- _Quoted passage_:
**********

With 5:14 left in the third quarter of Thursday night’s preseason opener, Jacoby Brissett entered.

Jacksonville Jaguars v New England Patriots Photo by Jim Rogash/Getty Images

On Aug. 11, 2016, then-rookie Jacoby Brissett made his NFL preseason debut.

The ninth quarterback drafted in the Bill Belichick era took over for the eighth, Jimmy Garoppolo, that Thursday night as the second half got underway against the New Orleans Saints. And from there, Brissett proceeded to target DeAndre Carter, Chris Harper, Aaron Dobson, Devin Lucien, Clay Harbor, AJ Derby and Tyler Gaffney by the time the New England Patriots had left the Mercedes-Benz Superdome with a 34-22 victory.

Brissett had gone 7-of-13 passing for 63 yards with a pair of rushes for 19 yards by then.

He didn’t get sacked. He didn’t turn it over. And while just four of his plays gained north of 10 yards, the 6-foot-4, 235-pounder by way of Florida and North Carolina State didn’t allow the reserve Saints defense to make any big plays, either.

Fast-forward 364 days and it was a similar story for Brissett.

The former third-round pick entered for Garoppolo at the 5:14 mark of the third quarter Thursday evening versus the Jacksonville Jaguars.

It was later than expected. It was when Brissett turned to the likes of Lucien, D.J. Foster, K.J. Maye, Jacob Hollister, Sam Cotton and Austin Carr with his passes. But he showed commitment from the ground up as climbed the pocket and found a comeback route to Maye for 17 yards. He showed the arm to rifle a third-and-15 to Hollister between the hashes and the safeties, as well as a go pattern down the right sideline to Lucien that drew pass interference. He showed the mobility to elude a blindside blitz and shovel one off to Cotton, too.

**********

- _Supplied data_:

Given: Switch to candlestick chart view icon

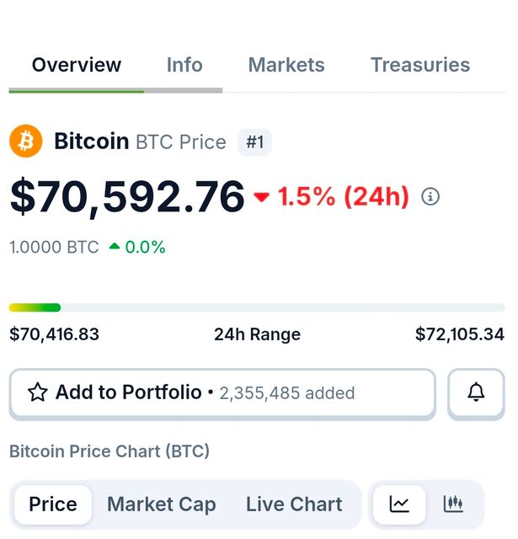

**********

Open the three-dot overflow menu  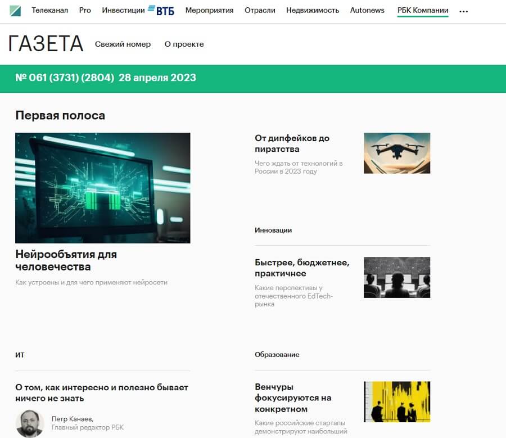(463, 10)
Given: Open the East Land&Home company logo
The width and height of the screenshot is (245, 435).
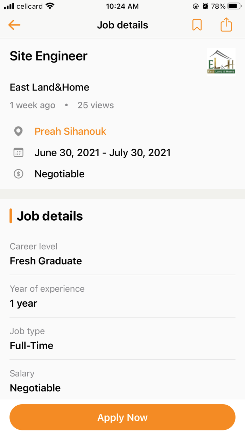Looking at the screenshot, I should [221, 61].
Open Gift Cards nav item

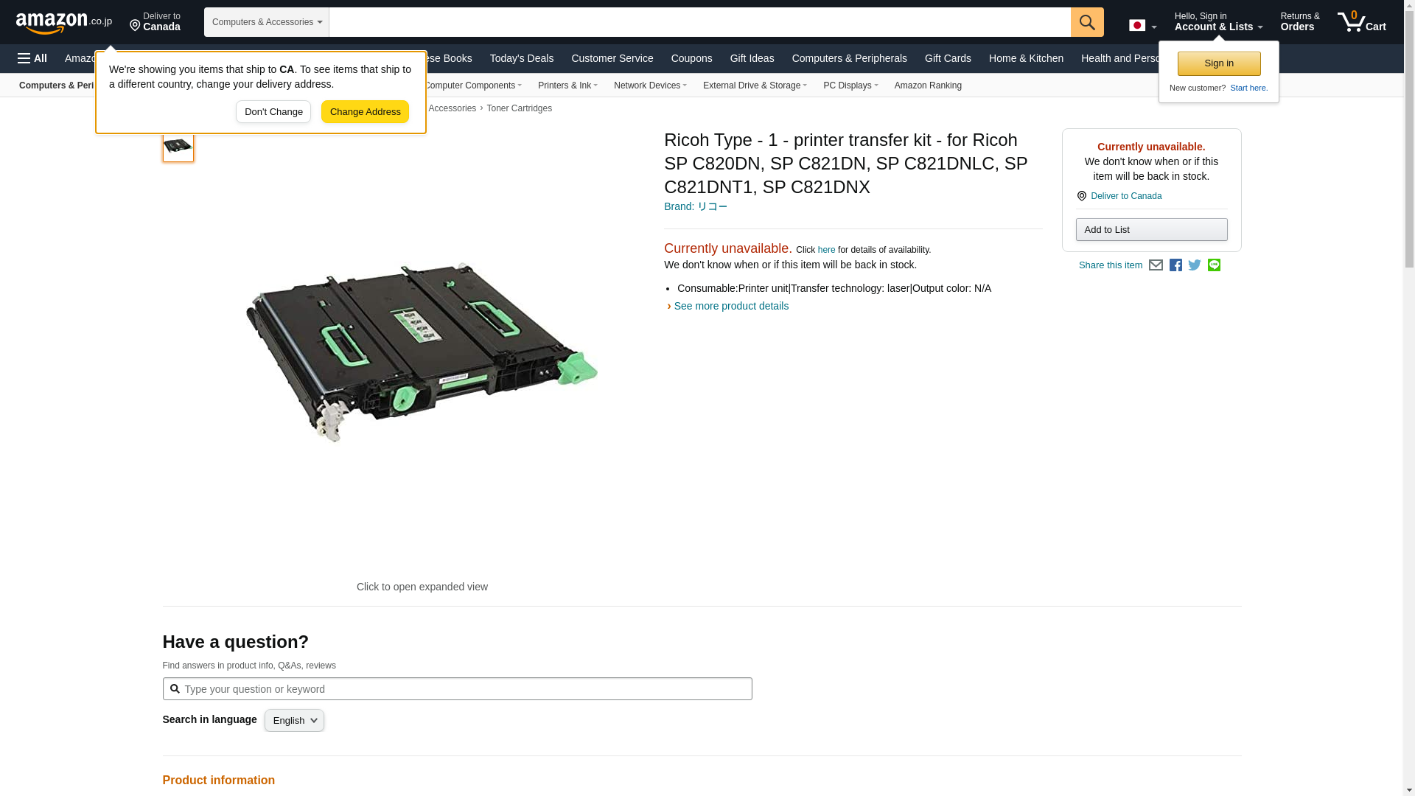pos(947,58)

**********

- _Exercise task_: Continue the passage on Jacoby Brissett's preseason outings for the Patriots, starting right after its last sentence.

- _Task answer_:
He was sacked once.

This is the time to see all of that.

“It was an opportunity to go out there and put something good on film,” Brissett told reporters in his postgame press conference, via Patriots.com, “and an opportunity to play an NFL football game, which is a dream come true. So, just got to go out there and make the most of it, and just learn from this.”

Brissett, now 24, isn’t as quick to get rid of the ball as Garoppolo or Tom Brady in an offense that’s predicated on it. His willingness to pull the trigger takes some convincing. His release is a little more long-winded. His short-area passes have the gas but don’t always have the touch, exemplified by an overthrow on fourth down that sailed through the back of the end zone. And his shots deep can fall along the same lines, as seen by the Hail Mary liner that closed it out.

“You try to go win the game,” said Brissett. “That’s probably why I sailed it 10 yards out of bounds, so I got to control that a little bit.”

Maybe that’s just who Brissett is at this stage. He’s meshing processing with physical talent, and running two-minute drills with several players who weren’t his teammates in 2016, let alone in June.

“It’s a work in progress,” added Brissett. “It comes with hard work and just staying after it, getting in as many throws as you can. Talking through a lot of things, ball placement and stuff like that. I think it definitely comes with hard work.”

The game is beginning to slow down for Brissett a year after he made his Patriots debut.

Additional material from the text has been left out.